In 1997, Yasumasa Canada calculated the value ${\sqrt {2}}$ ${\ displaystyle {\ sqrt {2}}}$ Up to 137 438 953 444 decimal places. In February 2007, the record was broken: Shigeru Kondo calculated 200 billion decimal places for the decimal point for 13 days and 14 hours using a processor with a frequency of 3.6 GHz and 16 GB of RAM .

Mnemonic rule

To memorize the value of the root of a deuce with eight decimal places (1.41421356), you can use the following text (the number of letters in each word corresponds to a decimal digit): “And I have fruit, but they have many roots.”
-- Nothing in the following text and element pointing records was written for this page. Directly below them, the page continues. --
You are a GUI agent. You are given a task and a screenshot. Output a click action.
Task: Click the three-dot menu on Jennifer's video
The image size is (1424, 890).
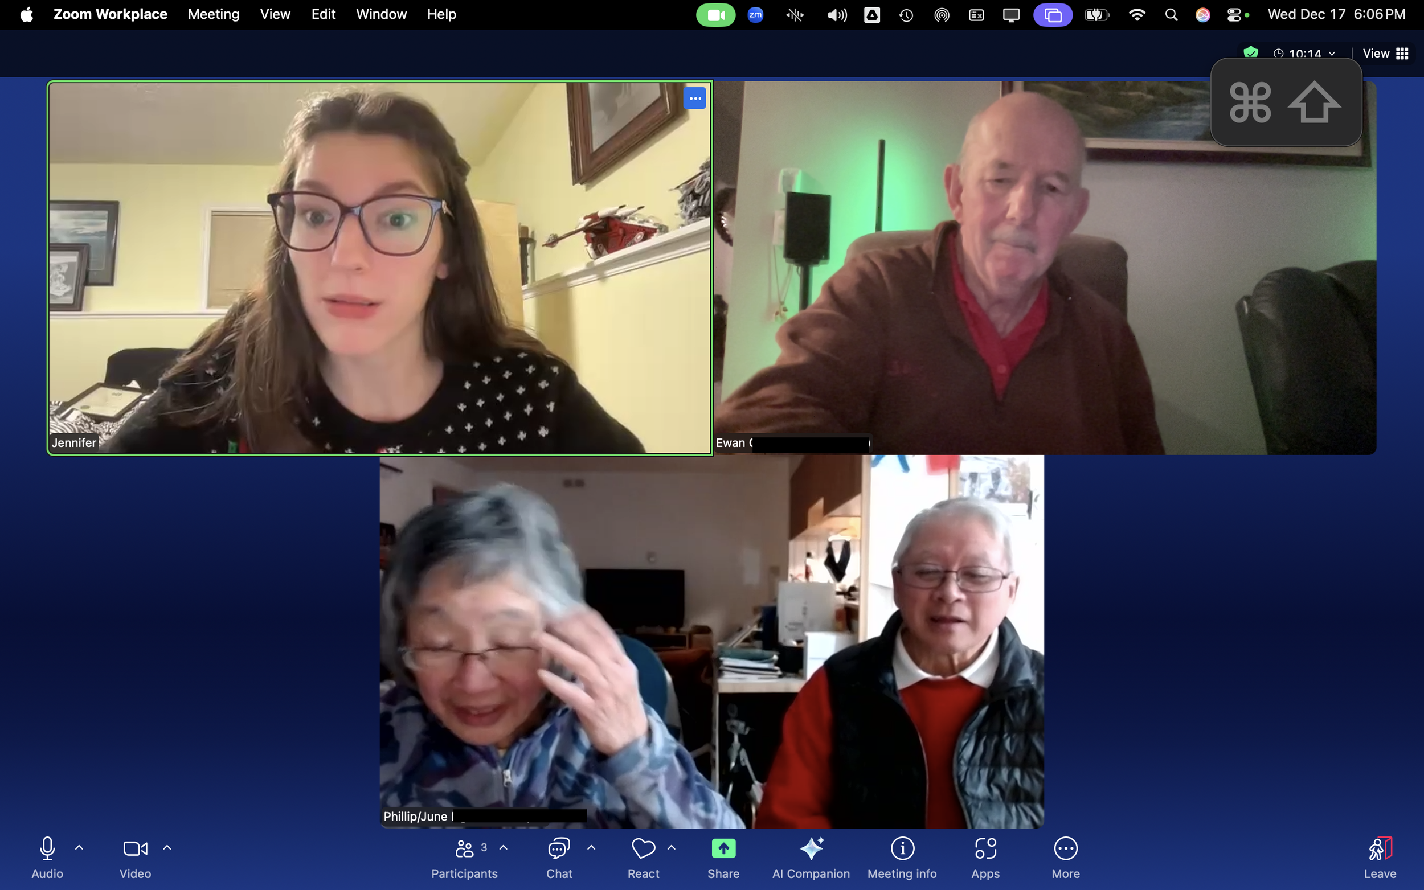pos(695,98)
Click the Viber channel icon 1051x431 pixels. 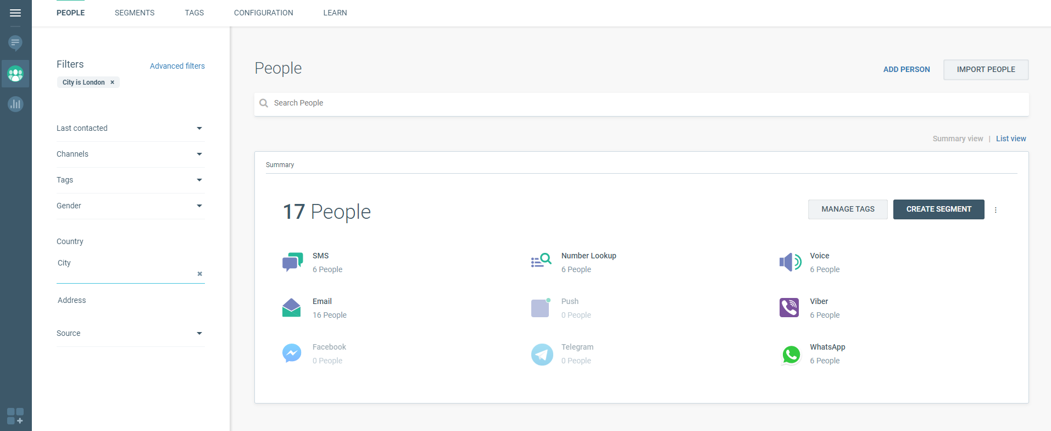789,308
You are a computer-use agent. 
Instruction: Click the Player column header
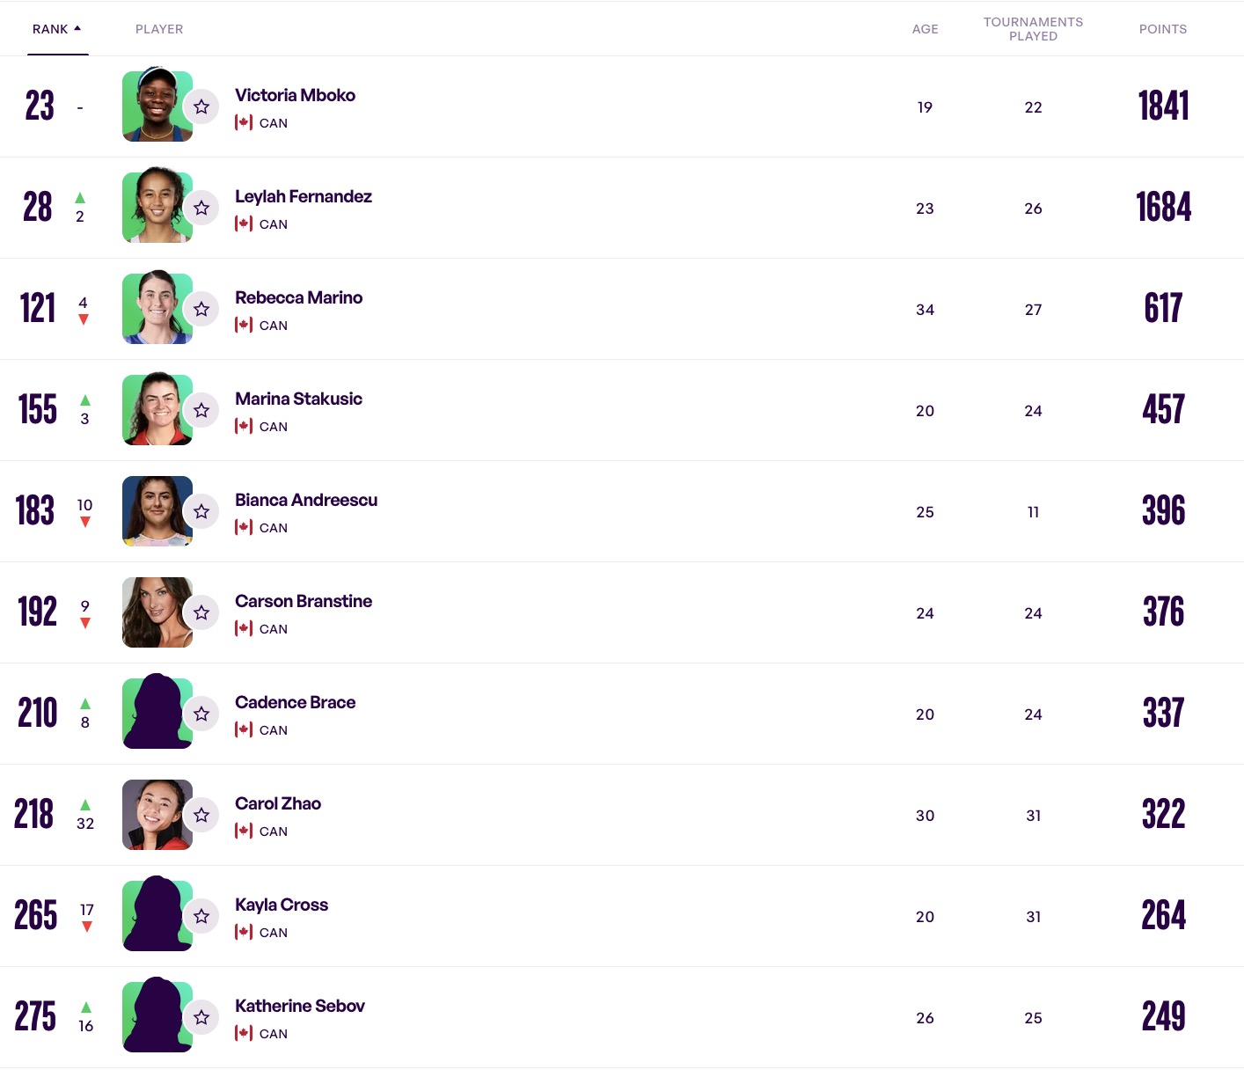pos(159,29)
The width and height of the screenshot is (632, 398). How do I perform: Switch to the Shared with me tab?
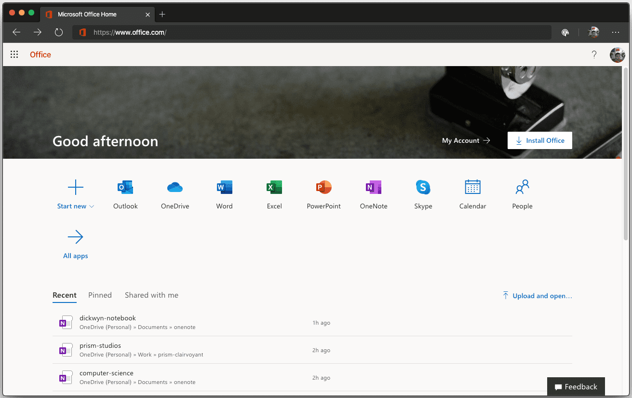[x=151, y=295]
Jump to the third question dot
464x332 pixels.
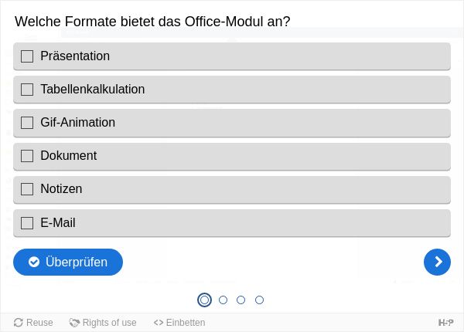241,300
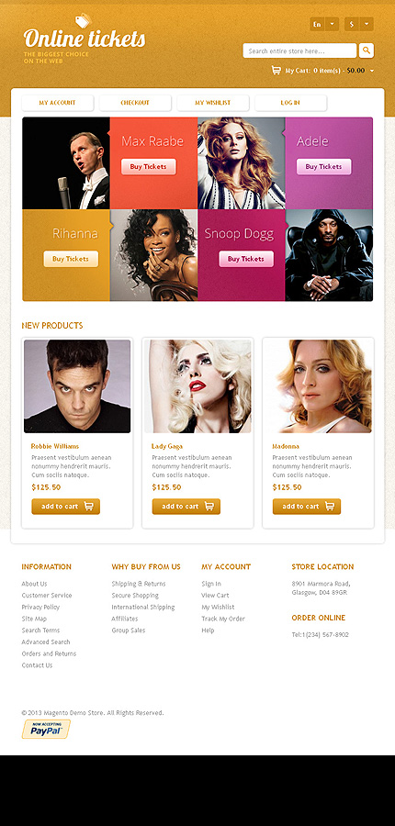Click Buy Tickets under Snoop Dogg
The image size is (395, 826).
[x=246, y=259]
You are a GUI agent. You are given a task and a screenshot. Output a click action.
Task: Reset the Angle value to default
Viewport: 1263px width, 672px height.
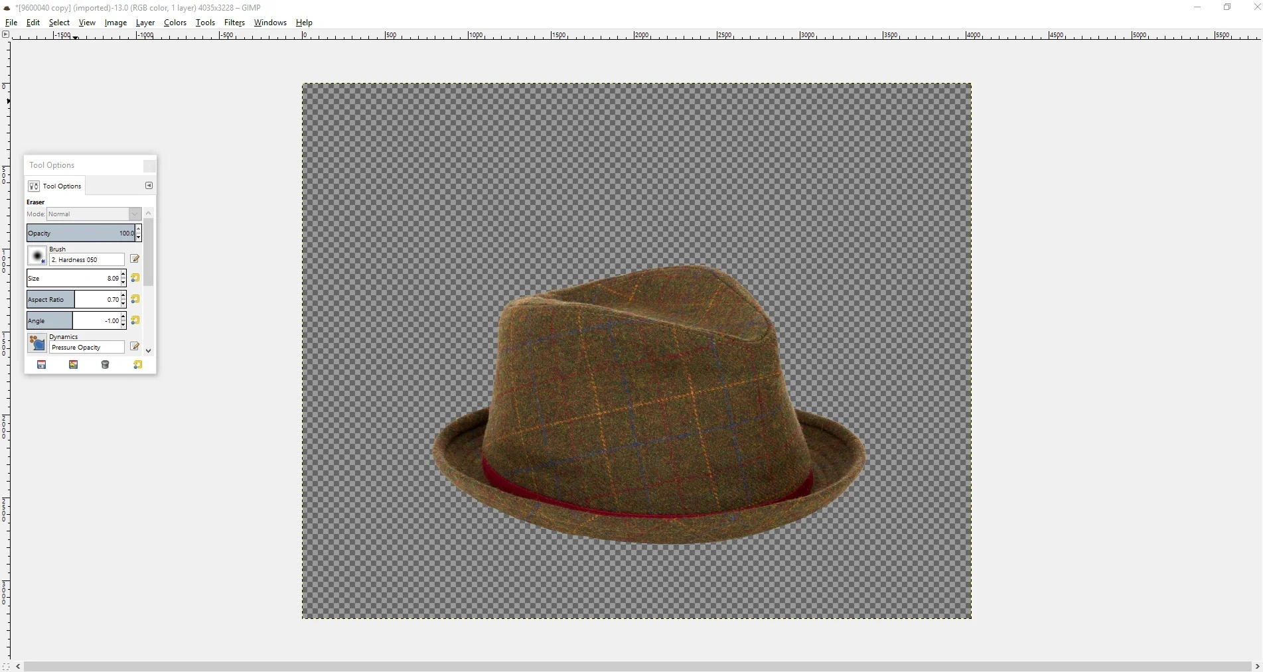pos(135,320)
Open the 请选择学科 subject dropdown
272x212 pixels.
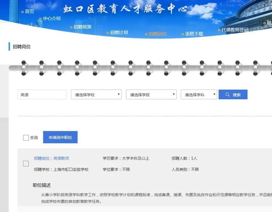point(199,95)
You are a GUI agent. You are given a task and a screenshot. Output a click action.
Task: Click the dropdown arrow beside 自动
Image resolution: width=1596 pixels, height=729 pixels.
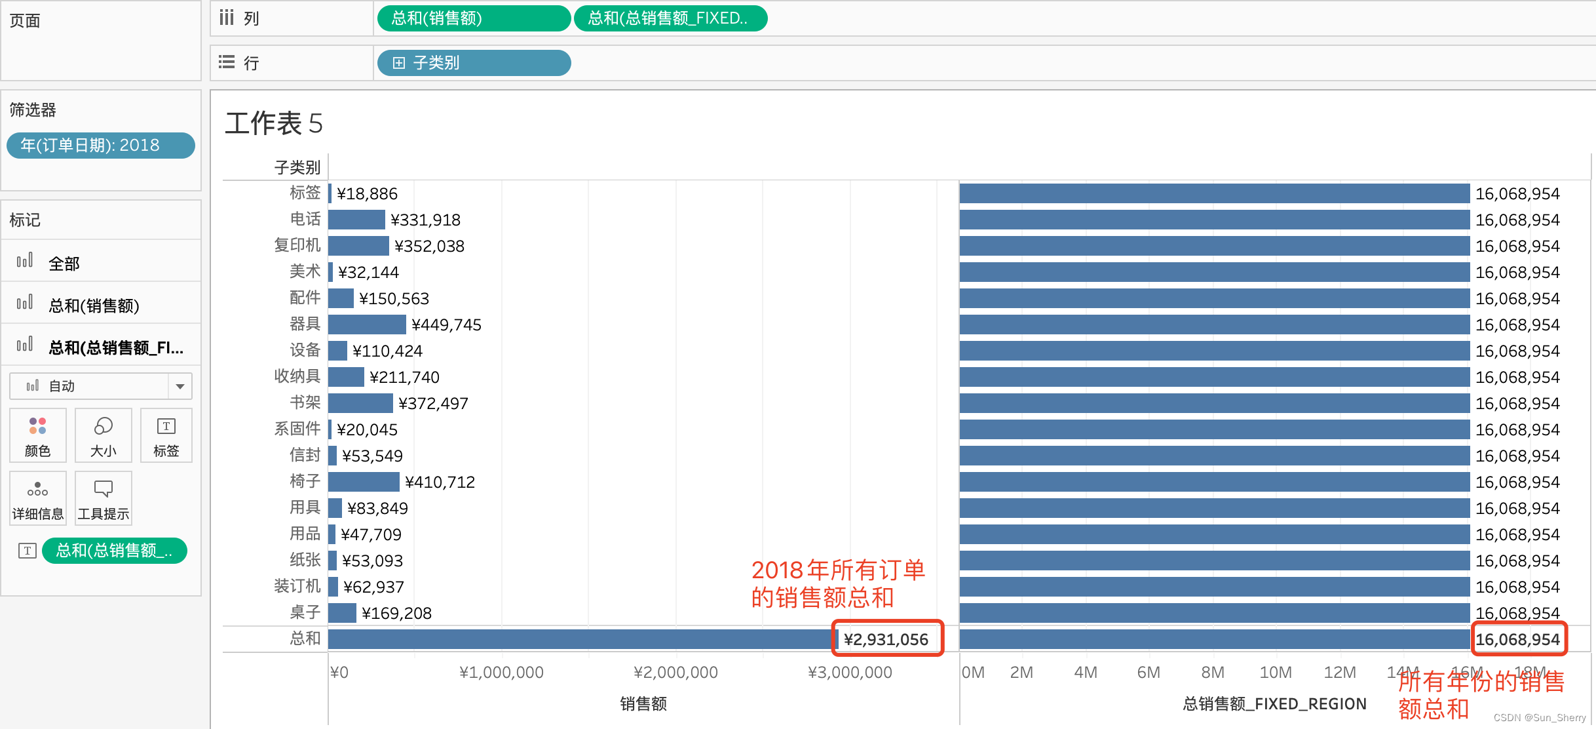tap(180, 386)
Square root properties of two

Half ${\sqrt {2}}$ ${\ displaystyle {\ sqrt {2}}}$ approximately equal to 0.70710 67811 86548; this value gives in geometry and trigonometry the coordinates of a unit vector forming an angle of 45 ° with the coordinate axes:

{\frac {\sqrt {2}}{2}}={\sqrt {\frac {1}{2}}}={\frac {1}{\sqrt {2}}}=\cos 45^{\circ }=\sin 45^{\circ }.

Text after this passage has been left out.